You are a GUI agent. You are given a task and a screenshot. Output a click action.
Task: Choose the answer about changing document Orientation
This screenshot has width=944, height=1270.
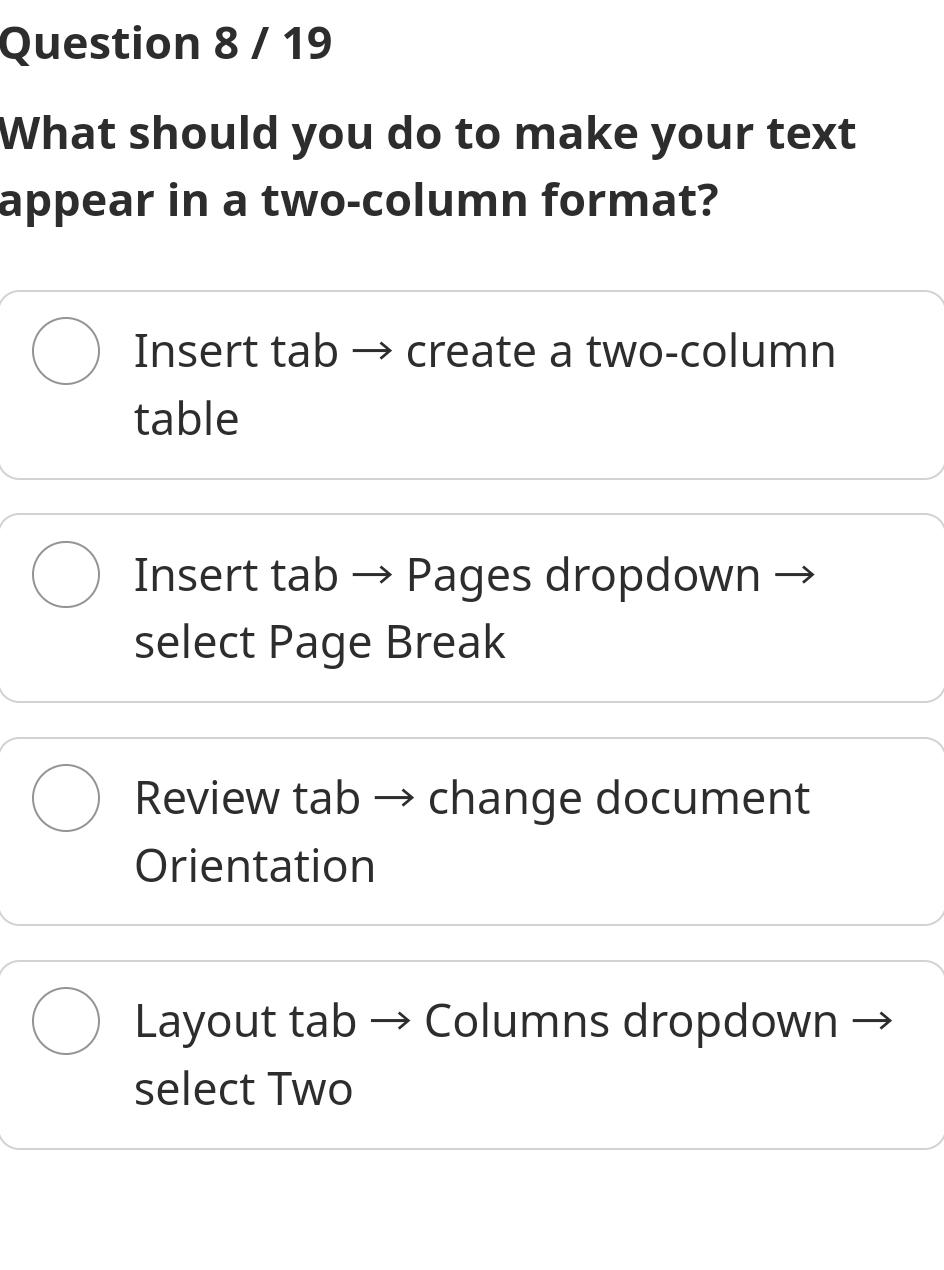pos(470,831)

---

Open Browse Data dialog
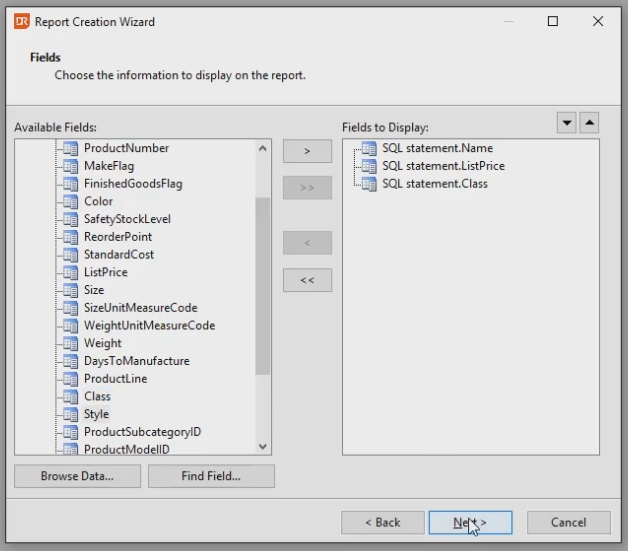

● **YOUR GOAL**: Can you convert the records between the line holding "You are a GUI" and the line holding "pos(470,831)", inclusive, into a numbered list, dropping blank lines and leaving the pictures out?

● **RESULT BELOW**:
1. You are a GUI agent. You are given a task and a screenshot. Output a click action.
2. Task: Choose the answer about changing document Orientation
3. This screenshot has width=944, height=1270.
4. pos(470,831)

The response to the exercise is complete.